FAM 2009: Os Mortos

por Felipe Moraes

O que aconteceu com a comédia?, ou melhor, o que aconteceu com o cinema? Se o tom hiperbólico da pergunta não parece condizente com o que poderia suscitar um filme como Los muertos van deprisa, é porque o que ele representa como sintoma é muito mais preocupante do que aquilo que ele nos apresenta como narrativa. Longe aqui de querer parecer alguém que proclama a auto-importância do seu tempo e aponta esse filme como indício de alguma coisa, de um entorpecimento ou declínio do cinema. Porque ora, filmes ruins sempre existiram, e sempre existirão. A questão não é necessariamente essa, pois o que me incomoda não é o fato do filme ser ruim. O que é estarrecedor na verdade, é o fato dessa morosidade ser ampla e facilmente aceita pelos espectadores, de nunca desconfiarem daquilo que vêem, e ao menor sinal de situação cômica responderem com enrubescidas gargalhadas.

Se a comédia algum dia foi a “imitação dos homens inferiores”, da ridicularização, daquilo que torpe, isso já não parece fazer sentido algum. E se algum dia a comédia foi crítica de uma condição humana, social ou política, ela já não é mais. Na verdade, o filme se revela um conto moral sobre um “singelo e pitoresco” povoado na Galícia, a partir de onde se desenvolvem diversas situações por conta de um caminhão preso em uma ponte e que impede a realização de um funeral. Desde o começo o desastre está instaurado. Não como construção cômica, mas como narrativa em si. O filme consegue facilmente se perder entre tentar um alcance dramático, como a relação entre o protagonista e a mulher do farol, e a dos seus filhos (as referências a Romeu e Julieta são constrangedoras), e em fazer rir, com piadas fáceis, eliminando completamente os efeitos de mise-en-scène, montagem ou qualquer recurso expressivo para a construção cômica do filme.

A narração ao começo e ao final do filme enuncia certo estado de caracterização daquele lugar, ao mesmo tempo em que diz algo que pode ser resumido como “ah, o povo da Galícia é assim mesmo, tão distintos e tão iguais”. Essa celebração de si mesmo, da adesão à própria cultura, do olhar codificado sobre si, é o que de mais problemático possui o filme. Quando ao final, aqueles personagens todos celebram sei lá o quê, isso fica tácito. A comédia se transforma num mecanismo em prol daquele lugar, de afirmação dos valores daquele povoado. Ridicularizar não tem a função de desagregação, justo o oposto, a comédia é algo domado, seguro, uma piada que ao fim do filme agrega positivamente tudo àquilo do qual satirizou.

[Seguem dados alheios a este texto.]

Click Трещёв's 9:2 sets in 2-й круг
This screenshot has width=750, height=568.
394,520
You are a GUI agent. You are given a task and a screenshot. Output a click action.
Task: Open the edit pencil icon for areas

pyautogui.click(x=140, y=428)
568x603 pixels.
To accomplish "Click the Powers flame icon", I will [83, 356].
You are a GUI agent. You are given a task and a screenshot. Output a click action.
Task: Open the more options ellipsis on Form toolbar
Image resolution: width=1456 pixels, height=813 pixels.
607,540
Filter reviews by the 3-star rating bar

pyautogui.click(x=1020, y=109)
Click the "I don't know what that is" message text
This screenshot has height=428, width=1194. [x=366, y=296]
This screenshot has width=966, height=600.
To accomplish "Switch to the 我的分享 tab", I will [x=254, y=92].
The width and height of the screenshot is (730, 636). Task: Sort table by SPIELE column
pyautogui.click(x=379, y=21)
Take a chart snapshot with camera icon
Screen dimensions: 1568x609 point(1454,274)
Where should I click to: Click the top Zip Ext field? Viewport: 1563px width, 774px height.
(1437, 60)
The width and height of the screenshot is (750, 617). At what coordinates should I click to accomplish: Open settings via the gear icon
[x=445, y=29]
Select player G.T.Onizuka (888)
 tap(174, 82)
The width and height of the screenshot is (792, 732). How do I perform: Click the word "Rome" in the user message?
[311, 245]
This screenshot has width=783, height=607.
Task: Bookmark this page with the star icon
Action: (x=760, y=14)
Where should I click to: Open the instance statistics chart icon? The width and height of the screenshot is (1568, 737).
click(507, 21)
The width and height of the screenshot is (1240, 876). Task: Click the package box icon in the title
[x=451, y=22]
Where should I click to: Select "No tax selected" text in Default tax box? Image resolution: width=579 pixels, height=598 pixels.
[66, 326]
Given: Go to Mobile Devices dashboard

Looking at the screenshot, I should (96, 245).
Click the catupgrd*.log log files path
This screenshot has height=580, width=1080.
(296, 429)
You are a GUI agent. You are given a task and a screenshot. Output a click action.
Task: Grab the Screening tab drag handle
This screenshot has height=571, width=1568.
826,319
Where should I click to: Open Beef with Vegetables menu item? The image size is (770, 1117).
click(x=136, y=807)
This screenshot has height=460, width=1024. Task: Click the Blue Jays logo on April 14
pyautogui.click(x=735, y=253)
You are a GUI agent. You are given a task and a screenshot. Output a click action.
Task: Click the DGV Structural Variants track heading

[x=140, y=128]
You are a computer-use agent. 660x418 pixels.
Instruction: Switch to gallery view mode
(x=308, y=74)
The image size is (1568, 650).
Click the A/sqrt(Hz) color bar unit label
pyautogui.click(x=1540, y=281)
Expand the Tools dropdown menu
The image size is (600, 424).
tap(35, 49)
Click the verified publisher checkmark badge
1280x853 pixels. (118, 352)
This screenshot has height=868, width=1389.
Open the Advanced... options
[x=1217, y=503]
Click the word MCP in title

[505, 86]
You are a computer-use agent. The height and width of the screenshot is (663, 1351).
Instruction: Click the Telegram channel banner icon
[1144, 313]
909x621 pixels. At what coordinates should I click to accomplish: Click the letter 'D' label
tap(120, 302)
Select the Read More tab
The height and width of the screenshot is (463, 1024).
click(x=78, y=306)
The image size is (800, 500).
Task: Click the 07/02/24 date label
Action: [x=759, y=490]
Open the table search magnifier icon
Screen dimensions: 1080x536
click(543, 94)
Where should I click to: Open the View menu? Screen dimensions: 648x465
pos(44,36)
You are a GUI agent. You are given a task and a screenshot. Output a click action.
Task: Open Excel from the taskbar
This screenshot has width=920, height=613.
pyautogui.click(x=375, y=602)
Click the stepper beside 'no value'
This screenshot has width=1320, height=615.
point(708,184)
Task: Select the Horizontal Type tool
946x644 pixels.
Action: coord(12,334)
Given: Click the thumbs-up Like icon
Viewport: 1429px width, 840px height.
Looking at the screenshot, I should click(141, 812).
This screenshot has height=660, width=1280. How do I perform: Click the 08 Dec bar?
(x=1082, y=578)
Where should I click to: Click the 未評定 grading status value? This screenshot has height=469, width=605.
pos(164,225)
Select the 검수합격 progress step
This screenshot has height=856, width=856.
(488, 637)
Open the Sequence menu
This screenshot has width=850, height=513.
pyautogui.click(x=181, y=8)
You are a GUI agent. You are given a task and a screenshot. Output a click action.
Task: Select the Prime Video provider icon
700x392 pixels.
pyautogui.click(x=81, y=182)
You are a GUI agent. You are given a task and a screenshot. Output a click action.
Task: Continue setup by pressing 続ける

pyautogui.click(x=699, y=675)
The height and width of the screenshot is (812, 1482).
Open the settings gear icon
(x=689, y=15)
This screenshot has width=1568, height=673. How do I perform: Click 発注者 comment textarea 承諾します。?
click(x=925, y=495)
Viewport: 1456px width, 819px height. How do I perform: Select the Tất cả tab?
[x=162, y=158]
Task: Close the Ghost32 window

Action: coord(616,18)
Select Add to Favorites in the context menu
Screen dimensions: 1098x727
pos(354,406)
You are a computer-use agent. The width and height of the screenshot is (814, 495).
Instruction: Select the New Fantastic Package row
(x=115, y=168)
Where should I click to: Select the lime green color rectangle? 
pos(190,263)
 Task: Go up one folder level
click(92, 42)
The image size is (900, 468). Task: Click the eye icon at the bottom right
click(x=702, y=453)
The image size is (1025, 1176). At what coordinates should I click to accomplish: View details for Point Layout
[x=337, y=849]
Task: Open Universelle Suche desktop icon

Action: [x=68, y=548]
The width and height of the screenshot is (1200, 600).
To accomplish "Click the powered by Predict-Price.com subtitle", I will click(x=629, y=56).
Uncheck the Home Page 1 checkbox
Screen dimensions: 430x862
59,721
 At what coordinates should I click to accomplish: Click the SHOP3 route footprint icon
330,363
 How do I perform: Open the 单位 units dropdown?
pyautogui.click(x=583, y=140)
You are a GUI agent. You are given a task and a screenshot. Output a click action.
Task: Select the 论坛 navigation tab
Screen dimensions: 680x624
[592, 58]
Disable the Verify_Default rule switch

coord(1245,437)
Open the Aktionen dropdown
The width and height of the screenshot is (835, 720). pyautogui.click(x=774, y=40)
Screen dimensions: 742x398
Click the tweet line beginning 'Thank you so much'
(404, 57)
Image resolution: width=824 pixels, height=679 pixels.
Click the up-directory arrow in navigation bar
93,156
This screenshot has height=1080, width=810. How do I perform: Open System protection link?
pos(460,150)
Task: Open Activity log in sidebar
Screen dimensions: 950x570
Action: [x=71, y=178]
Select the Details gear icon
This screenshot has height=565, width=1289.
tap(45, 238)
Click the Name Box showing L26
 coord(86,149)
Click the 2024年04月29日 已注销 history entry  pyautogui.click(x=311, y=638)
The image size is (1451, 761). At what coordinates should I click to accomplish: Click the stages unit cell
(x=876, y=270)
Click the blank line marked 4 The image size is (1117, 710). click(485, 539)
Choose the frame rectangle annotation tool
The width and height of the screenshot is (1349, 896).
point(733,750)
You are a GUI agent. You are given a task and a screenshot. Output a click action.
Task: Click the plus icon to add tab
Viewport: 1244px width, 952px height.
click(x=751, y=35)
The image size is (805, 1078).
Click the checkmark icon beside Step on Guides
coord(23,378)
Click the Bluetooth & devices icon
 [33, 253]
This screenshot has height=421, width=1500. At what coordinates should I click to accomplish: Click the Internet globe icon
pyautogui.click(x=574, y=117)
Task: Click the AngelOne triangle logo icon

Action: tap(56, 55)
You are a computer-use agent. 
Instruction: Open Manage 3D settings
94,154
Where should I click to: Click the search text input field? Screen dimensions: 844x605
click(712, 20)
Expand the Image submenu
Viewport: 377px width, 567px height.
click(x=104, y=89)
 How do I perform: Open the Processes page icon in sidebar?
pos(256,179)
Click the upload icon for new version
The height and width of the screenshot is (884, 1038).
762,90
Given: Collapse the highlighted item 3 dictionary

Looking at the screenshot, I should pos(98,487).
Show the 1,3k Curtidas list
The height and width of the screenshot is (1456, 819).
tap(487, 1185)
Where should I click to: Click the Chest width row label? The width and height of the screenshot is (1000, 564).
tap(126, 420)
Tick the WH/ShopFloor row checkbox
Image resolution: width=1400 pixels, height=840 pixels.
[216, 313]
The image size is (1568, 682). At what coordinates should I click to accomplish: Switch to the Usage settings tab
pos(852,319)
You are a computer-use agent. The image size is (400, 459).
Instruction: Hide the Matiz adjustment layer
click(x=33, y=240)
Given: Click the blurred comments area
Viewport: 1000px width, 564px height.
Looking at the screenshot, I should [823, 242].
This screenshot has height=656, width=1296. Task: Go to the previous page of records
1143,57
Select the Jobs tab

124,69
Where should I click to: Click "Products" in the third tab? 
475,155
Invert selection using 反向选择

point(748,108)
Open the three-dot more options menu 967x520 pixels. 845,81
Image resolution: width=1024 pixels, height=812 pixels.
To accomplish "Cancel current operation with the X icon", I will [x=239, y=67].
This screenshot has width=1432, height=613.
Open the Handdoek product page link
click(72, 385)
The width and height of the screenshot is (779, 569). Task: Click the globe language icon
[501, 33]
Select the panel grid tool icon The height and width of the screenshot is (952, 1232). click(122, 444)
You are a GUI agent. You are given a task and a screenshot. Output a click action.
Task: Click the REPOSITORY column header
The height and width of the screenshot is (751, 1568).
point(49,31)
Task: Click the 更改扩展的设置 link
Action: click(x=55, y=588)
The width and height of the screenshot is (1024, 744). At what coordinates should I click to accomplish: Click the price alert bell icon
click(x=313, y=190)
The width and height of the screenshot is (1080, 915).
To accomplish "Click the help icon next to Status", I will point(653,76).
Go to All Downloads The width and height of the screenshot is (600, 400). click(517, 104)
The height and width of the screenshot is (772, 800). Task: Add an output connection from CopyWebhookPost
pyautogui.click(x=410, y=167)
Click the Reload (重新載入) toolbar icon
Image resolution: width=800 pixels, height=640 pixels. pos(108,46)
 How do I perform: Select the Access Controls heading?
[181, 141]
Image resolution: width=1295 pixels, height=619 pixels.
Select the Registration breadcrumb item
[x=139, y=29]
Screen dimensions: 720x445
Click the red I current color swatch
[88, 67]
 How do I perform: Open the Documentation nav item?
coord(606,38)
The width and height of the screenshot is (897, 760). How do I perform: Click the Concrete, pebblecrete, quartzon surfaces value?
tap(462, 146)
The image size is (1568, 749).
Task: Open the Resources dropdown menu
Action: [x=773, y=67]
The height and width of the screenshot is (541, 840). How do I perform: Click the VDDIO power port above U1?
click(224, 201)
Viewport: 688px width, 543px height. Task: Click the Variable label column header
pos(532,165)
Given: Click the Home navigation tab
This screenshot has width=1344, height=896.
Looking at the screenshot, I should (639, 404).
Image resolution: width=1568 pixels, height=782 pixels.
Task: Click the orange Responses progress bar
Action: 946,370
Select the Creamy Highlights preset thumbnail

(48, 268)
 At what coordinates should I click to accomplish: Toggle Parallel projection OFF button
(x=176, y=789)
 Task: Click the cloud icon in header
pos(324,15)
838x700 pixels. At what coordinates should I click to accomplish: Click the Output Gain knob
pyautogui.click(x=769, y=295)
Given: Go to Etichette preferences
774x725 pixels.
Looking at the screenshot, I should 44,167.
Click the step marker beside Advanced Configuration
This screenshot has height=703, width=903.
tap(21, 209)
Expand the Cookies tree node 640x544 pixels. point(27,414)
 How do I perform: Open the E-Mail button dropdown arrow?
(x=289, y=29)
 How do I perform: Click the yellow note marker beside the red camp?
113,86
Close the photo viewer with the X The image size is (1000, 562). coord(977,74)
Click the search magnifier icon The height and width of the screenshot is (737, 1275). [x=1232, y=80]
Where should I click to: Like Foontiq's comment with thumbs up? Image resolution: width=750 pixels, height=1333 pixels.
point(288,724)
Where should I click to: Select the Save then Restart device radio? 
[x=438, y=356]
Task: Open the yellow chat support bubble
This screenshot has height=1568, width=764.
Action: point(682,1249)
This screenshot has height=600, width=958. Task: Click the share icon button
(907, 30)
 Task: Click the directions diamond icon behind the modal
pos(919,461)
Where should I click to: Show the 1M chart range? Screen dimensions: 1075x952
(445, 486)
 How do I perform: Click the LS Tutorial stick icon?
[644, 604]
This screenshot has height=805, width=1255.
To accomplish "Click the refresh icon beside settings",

A sensação que fica ao final da projeção do filme de Ángel de la Cruz – e me permitindo aqui um trocadilho com seu título – é de que os mortos não vão depressa. Pelo contrário, eles se arrastam cada vez mais lentamente através da tela do cinema.

1 thought on “FAM 2009: Os Mortos

  1. Felipe, gostaria de fazer algumas considerações: fui um destes espectadores seduzidos pela morosidade da película, e consegui dar umas boas risadas descompromissadas. O filme parece buscar justamente isso, estar no limite da superficialidade; a crítica que o filme parece sugerir, está mais preocupada em pequenas taras e comportamentos do que na esquematização do povoado da Galícia, o que chamaste ironicamente de ‘conto moral sobre um singelo e pitoresco povoado’. Não senti também, em nenhum momento, que há uma celebração de si mesmo na atitude do filme. A constelação simbólica que parece buscar é de conto de fadas; talvez você diria então: por quê situar em um lugar real, como a Galícia? Há por certo uma ironia nisto: e creio que vem, do fato de ser uma província autônoma, conseguiram se desvencilhar da Espanha e resguardar suas peculiaridades, será que a ligação de um “povo teimoso” que o filme jocosamente compara com percevejos, venha disto?
    O que queria dizer sinteticamente é que o filme se torna engraçado pela sua despretensão. O próprio mote “caminhão preso na ponte” é um alento a isso. Menos do que um desastre, é uma amostra do microcosmo que pretende instaurar.
    Não acho um grande feito este filme, mas tampouco acho que seja um desastre como apontaste.